◆ Work order: In the entries below, every line with the string "computer" is to be reported.

= Beginning of Section =

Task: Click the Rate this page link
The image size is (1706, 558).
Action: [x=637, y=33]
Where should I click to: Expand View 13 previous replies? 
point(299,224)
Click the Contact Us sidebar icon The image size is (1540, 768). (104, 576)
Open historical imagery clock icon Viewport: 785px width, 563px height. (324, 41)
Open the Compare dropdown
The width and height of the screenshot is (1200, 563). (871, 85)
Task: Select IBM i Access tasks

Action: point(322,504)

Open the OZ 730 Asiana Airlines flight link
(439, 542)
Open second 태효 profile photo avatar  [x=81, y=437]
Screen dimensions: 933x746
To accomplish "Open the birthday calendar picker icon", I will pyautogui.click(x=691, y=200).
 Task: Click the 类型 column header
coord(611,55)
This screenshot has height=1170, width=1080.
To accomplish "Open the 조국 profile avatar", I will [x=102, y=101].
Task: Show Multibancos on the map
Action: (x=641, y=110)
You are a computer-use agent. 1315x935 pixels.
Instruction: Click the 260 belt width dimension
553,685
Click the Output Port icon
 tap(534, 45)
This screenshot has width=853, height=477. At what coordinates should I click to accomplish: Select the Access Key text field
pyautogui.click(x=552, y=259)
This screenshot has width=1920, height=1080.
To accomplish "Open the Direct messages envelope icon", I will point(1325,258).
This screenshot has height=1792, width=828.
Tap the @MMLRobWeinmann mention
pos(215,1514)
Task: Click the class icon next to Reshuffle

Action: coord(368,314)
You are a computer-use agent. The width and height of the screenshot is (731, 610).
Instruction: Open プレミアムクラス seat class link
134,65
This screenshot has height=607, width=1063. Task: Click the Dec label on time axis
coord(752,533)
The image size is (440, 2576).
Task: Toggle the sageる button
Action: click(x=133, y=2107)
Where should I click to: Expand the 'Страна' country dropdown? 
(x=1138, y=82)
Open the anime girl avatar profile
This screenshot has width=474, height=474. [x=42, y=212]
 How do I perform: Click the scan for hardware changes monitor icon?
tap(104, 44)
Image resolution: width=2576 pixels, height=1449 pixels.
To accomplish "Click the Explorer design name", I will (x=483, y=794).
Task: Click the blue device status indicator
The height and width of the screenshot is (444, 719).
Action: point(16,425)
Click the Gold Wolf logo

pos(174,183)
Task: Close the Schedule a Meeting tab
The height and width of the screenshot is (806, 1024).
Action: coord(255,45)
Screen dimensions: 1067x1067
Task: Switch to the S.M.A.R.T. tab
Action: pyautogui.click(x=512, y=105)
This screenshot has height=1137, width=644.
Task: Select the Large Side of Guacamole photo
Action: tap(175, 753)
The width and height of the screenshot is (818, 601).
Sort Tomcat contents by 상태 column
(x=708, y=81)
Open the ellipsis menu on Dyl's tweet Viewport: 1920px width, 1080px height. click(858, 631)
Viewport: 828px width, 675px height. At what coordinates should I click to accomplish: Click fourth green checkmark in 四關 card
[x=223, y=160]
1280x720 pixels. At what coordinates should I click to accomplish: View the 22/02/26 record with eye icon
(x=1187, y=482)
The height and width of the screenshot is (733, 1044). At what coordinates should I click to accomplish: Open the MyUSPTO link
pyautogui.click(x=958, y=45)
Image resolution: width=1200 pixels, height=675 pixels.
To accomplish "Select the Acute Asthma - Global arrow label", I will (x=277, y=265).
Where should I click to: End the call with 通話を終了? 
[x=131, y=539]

= End of Section =

◆ Response to the exercise:
You are a computer-use agent. 1315x935 pixels.
You are a computer-use agent. The width and height of the screenshot is (731, 610).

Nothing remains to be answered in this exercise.